Menurut Kejagung, kondisi yang dipersoalkan Febrie berbeda karena yang dipermasalahkan adalah adanya lebih dari satu surat penetapan tersangka. Bukan penuntutan untuk kedua kalinya setelah perkara yang sama diputus pengadilan dan berkekuatan hukum tetap.
Karena itu, Kejagung menilai penggunaan istilah “duplikasi” tidak dapat dijadikan dasar untuk membatalkan penetapan tersangka Febrie.
Penetapan Tersangka Diklaim Sesuai Prosedur
Kejagung juga membantah tudingan bahwa penetapan tersangka terhadap Febrie melanggar Pasal 91 Undang-Undang Nomor 20 Tahun 2025 tentang KUHAP.
Menurut Kejagung, status tersangka tidak dapat dimaknai sebagai pernyataan bahwa seseorang telah terbukti bersalah.
Penetapan tersangka merupakan bagian dari proses penyidikan terhadap seseorang yang berdasarkan hasil penyidikan diduga melakukan tindak pidana dan didukung sekurang-kurangnya dua alat bukti sebagaimana diatur dalam Pasal 90 ayat (1) KUHAP.
“Bahwa penetapan tersangka bukanlah putusan mengenai kesalahan seseorang,” tegas tim hukum Kejagung.

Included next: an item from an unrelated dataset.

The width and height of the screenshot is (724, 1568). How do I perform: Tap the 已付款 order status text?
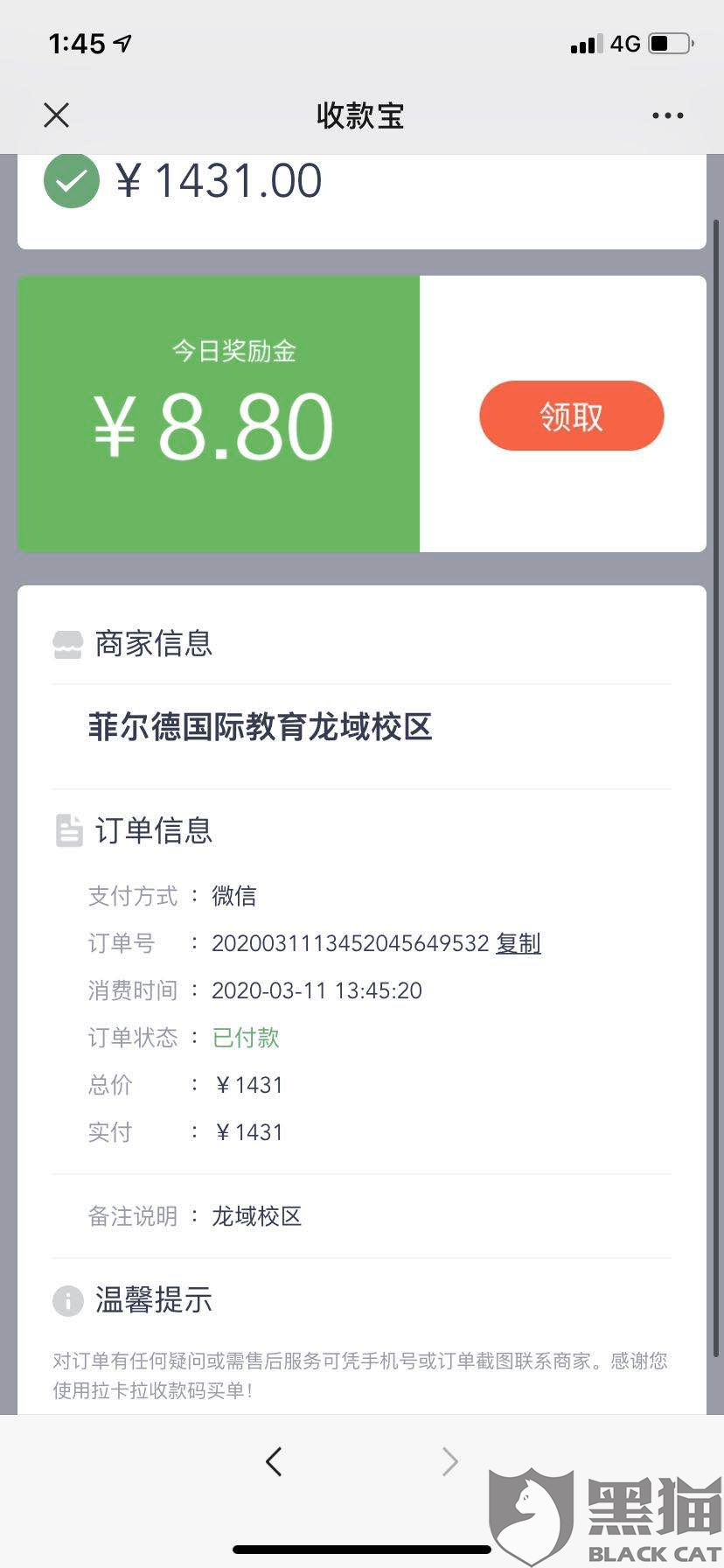click(x=246, y=1038)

Kejagung juga menegaskan pihaknya tidak pernah menyatakan Febrie telah terbukti secara final dan mengikat melakukan tindak pidana korupsi maupun TPPU.
Penggunaan kata “diduga” dalam surat penetapan tersangka, menurut Kejagung, justru menunjukkan bahwa Febrie belum dinyatakan bersalah. Status tersebut diberikan berdasarkan alat bukti yang diperoleh penyidik dalam proses penyidikan.

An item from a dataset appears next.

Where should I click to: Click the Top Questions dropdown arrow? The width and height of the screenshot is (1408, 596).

Persoalkan Surat Panggilan Pemeriksaan
Dalam persidangan, Kejagung turut membantah dalil Febrie mengenai surat panggilan pemeriksaan yang diterbitkan hanya dua hari sebelum jadwal pemeriksaan.

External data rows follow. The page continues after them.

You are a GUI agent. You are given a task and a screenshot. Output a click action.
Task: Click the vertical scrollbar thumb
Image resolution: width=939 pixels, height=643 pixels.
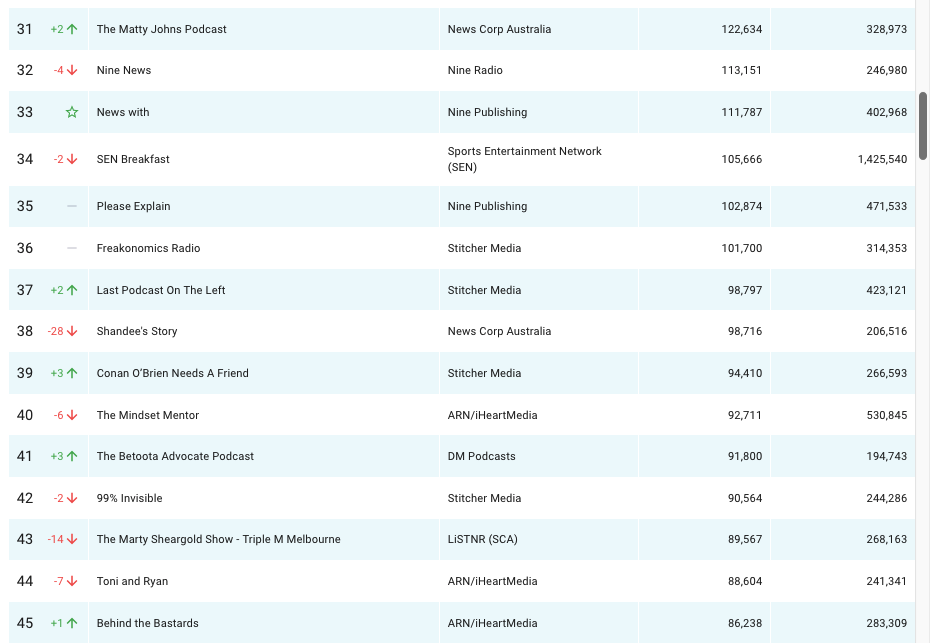923,125
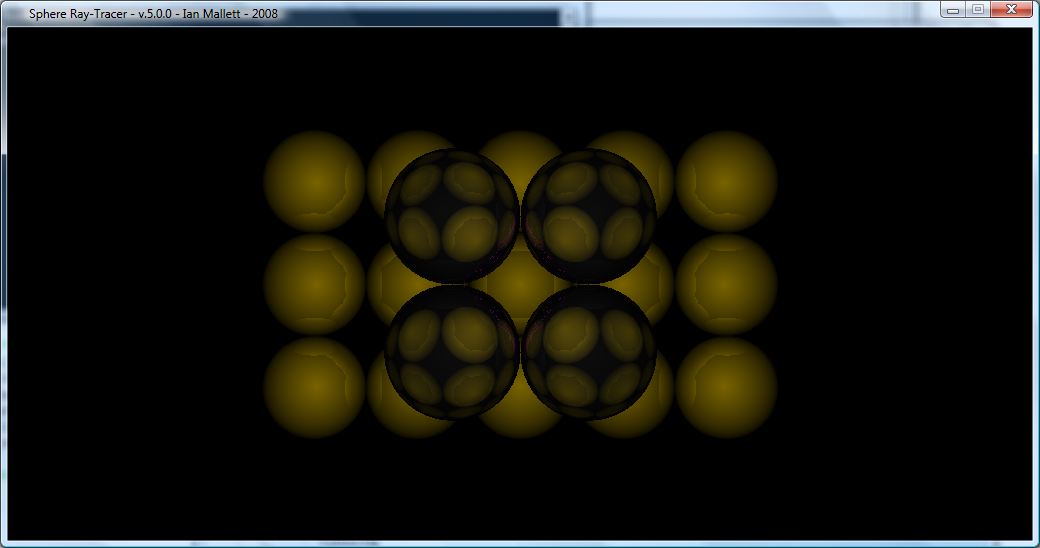Screen dimensions: 1040x548
Task: Click the top-left yellow sphere
Action: coord(314,181)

Kejagung menjelaskan, Febrie sebelumnya tidak memenuhi panggilan pertama pada 22 Juli 2026 dengan alasan sakit. Penyidik kemudian menerbitkan surat panggilan kedua pada tanggal yang sama untuk pemeriksaan pada 24 Juli 2026.
Febrie selanjutnya hadir dan menjalani pemeriksaan.
Kejagung menilai tidak ada ketentuan yang dilanggar hanya karena jarak antara penerbitan surat panggilan dan jadwal pemeriksaan hanya dua hari.
“Terlebih pemohon pada akhirnya hadir dan menjalani pemeriksaan,” kata tim hukum Kejagung.
Kejagung juga menyebut Pasal 26 ayat (2) KUHAP tidak secara tegas mengatur batas waktu minimal antara penerbitan surat panggilan dan jadwal pemeriksaan.
Dengan demikian, Kejagung menganggap anggapan bahwa tenggang waktu dua hari tidak wajar merupakan penilaian subjektif dan tidak otomatis membuat proses penyidikan maupun penetapan tersangka menjadi cacat hukum.
“Bahwa berdasarkan seluruh uraian tersebut dalil pemohon mengenai pelanggaran Pasal 91 KUHAP adalah tidak berdasar menurut hukum dan tidak dapat dijadikan alasan untuk menyatakan penetapan tersangka tidak sah,” ujar tim hukum Kejagung.
Melalui jawaban tersebut, Kejagung pada intinya meminta hakim mengesampingkan dalil-dalil yang diajukan Febrie dan menyatakan permohonan praperadilan tersebut tidak beralasan menurut hukum.